Na to wszystko nakłada się kwestia unijnych regulacji. Wymogi związane z bezpieczeństwem produktów i normami emisji gazów cieplarnianych są nakładane na unijnych producentów. Ale firmy z Chin, Rosji czy innych części świata nie muszą spełniać tych samych kryteriów. Ich koszty są więc niższe, co przekłada się na końcowe ceny. Produkty z Azji, Federacji Rosyjskiej czy Białorusi trafiają nie tylko do dotychczasowych importerów unijnej produkcji. Ale zalewają też sam rynek UE.
- Mamy dobry przykład, jeśli chodzi o białoruską sól i podmioty, które są na liście sankcyjnej. Ich produkty wjeżdżają do Polski, wjeżdżają do Unii Europejskiej - mówił na kongresie Kamil Majczak, prezes koncernu Qemetica.
Branża chemiczna domaga się, aby unijni decydenci postawili temu tamę. - Brak efektywnych mechanizmów ochrony rynku, uzależnienie od dostaw podstawowych komponentów z krajów trzecich oraz wysokie i niestabilne ceny energii prowadzą do deindustrializacji Europy. Efektem tego może być utrata wartościowych miejsc pracy i przenoszenie produkcji do krajów o niższych standardach środowiskowych - czytamy w szkicu Manifestu Przemysłu Chemicznego, który ma powstać w najbliższych tygodniach.

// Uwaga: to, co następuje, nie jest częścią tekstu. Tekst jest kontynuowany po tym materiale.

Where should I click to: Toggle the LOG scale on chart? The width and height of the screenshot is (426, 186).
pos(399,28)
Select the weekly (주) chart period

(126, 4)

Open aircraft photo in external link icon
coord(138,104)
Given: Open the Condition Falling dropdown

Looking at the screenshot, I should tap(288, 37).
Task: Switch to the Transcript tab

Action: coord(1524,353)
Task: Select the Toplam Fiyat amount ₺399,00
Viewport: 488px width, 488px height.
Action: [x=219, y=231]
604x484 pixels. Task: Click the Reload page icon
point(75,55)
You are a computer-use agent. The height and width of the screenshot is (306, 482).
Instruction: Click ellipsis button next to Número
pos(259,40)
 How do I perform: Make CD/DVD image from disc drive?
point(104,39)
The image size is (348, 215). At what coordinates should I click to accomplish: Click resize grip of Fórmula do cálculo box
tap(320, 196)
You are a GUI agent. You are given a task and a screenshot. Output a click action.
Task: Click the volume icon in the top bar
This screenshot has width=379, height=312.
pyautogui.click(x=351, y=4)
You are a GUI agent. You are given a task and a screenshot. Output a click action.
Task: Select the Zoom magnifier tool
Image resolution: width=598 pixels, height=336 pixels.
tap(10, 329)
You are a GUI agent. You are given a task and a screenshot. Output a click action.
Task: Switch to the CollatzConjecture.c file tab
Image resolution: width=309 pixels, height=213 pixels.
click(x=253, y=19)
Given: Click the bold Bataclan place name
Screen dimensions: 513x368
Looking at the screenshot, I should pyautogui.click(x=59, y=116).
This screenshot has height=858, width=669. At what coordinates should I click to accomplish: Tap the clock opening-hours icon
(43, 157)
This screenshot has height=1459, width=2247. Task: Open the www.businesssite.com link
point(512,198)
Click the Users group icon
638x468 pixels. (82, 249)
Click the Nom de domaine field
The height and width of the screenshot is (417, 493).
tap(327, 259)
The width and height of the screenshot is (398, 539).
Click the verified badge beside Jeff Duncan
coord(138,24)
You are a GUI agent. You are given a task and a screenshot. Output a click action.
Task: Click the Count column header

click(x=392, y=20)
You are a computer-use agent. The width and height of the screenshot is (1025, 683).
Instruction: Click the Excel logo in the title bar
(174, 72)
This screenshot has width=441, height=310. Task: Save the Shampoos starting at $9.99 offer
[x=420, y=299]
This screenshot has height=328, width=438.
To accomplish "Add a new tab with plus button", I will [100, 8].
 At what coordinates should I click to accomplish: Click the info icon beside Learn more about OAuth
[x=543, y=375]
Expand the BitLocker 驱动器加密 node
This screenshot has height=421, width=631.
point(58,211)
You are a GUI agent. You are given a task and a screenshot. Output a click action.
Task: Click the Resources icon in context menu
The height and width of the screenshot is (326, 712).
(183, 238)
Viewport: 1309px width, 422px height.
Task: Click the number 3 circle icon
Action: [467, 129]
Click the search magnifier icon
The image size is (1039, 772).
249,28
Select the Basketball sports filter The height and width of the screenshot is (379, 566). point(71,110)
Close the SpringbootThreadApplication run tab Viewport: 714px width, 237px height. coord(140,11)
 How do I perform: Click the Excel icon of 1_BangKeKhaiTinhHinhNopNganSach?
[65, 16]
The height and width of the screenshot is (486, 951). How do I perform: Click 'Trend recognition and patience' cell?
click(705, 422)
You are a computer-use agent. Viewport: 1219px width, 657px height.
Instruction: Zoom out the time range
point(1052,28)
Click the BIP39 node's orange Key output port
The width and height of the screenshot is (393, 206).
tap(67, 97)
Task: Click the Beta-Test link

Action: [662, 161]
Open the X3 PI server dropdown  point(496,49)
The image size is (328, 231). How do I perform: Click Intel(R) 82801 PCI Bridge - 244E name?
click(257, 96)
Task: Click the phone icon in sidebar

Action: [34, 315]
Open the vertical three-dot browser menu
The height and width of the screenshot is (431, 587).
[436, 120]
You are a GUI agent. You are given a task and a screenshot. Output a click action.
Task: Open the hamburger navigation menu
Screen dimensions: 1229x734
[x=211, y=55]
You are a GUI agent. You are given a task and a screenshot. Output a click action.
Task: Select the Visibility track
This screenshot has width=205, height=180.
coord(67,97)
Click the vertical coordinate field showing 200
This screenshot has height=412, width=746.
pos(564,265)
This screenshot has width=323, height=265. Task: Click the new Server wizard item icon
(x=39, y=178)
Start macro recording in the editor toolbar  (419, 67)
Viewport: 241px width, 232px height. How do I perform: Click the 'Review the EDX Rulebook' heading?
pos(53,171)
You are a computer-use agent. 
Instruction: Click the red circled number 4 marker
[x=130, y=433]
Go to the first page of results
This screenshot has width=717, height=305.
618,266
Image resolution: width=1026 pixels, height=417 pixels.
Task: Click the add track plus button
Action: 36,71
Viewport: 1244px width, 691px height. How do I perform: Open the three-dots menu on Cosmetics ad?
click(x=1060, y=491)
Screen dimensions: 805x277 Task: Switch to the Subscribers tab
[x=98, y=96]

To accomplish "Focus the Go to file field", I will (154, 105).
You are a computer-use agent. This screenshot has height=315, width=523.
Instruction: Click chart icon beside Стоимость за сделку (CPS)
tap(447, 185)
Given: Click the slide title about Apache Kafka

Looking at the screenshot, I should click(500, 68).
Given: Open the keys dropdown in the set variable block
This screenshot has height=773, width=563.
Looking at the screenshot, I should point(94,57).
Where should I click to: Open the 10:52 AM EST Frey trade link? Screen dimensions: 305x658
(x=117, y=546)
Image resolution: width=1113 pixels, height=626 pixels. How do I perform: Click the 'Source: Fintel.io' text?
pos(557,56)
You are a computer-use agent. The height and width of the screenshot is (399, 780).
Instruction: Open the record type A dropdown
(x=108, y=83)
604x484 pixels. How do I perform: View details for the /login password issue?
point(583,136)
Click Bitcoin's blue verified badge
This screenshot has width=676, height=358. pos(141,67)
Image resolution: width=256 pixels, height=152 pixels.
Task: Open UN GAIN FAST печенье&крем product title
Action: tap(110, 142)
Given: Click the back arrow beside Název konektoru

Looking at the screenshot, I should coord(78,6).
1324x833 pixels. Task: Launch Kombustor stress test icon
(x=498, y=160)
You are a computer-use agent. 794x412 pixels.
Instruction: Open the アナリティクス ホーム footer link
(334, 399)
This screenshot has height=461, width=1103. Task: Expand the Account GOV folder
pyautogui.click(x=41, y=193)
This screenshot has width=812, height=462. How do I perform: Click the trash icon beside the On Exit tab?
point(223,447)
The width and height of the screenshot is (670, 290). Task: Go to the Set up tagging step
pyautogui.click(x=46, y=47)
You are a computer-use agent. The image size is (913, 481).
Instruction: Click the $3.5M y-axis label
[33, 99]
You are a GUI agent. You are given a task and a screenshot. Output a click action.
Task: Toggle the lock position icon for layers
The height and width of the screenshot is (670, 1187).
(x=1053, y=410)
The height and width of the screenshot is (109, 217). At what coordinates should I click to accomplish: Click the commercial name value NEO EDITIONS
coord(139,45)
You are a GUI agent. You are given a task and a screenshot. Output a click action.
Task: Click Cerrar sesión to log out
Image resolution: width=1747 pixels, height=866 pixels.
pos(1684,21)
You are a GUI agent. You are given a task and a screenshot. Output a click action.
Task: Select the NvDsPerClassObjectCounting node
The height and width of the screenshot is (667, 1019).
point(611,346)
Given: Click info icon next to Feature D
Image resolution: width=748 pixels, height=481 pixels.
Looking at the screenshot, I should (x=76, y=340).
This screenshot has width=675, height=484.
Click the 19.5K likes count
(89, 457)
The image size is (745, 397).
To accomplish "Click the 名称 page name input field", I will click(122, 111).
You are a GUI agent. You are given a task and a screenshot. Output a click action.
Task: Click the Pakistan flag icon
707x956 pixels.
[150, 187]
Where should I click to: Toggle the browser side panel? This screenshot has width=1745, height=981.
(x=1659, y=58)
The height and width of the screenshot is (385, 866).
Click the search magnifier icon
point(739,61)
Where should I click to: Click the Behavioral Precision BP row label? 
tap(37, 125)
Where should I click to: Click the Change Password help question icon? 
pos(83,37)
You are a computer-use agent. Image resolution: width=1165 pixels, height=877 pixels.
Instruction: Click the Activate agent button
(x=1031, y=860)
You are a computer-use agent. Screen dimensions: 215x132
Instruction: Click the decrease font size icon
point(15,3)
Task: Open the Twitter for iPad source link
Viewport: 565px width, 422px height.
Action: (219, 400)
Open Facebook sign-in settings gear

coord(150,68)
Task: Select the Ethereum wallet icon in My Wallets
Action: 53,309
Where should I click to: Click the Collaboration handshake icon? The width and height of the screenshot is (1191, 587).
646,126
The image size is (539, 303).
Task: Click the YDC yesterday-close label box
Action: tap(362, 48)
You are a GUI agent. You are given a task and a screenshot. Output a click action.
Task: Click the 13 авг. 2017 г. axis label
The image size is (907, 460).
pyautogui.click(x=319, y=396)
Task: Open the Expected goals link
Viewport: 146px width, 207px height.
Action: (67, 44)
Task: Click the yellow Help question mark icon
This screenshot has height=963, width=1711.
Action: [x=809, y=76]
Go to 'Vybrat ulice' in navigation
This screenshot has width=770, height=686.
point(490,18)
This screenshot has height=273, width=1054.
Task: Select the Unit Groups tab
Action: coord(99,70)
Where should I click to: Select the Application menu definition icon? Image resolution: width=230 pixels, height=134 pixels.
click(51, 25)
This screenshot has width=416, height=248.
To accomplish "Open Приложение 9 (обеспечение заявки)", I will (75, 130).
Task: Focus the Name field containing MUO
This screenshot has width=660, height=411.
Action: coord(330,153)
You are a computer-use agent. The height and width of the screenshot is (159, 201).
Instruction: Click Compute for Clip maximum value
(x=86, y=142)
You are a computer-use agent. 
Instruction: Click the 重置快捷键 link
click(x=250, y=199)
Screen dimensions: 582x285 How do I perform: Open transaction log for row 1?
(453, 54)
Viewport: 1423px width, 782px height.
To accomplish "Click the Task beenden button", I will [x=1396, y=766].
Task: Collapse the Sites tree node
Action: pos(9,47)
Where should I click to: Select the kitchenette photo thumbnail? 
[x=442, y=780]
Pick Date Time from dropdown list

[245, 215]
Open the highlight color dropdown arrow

O co apeluje branża? Przede wszystkim o silniejszą ochronę unijnego rynku. Autorzy apelu chcą ochrony przed dumpingiem cenowym, wzmocnienia nadzoru celnego i zaostrzenia sankcji wobec Rosji. Proponują także zwiększenie kontroli w zakresie spełnienia norm jakości i bezpieczeństwa surowców oraz produktów importowanych spoza UE.
Niezbędne jest także zmniejszenie zależności od importu surowców strategicznych - czytamy w szkicu manifestu.
Drugą część apelu stanowią postulaty dotyczące transformacji energetycznej. Bez dostępu do taniej, niskoemisyjnej energii europejska branża chemiczna będzie mierzyła się z coraz większymi kosztami. Chodzi o ceny samej energii, jak i uprawień do emisji CO2. W związku z tym apel dotyczy między innymi większych nakładów na sieci przemysłowe i odnawialne źródła energii.
Poza tym twórcy manifestu apelują o bardziej przyjazne regulacje, dostosowanie kształcenia w szkołach do potrzeb branży i zwiększanie popytu na "zielone" chemikalia w UE, np. w systemie zamówień publicznych. Branża chce także jednakowych wymagań dla stosowania substancji do produkcji wyrobów w UE i importu gotowych wyrobów spoza UE.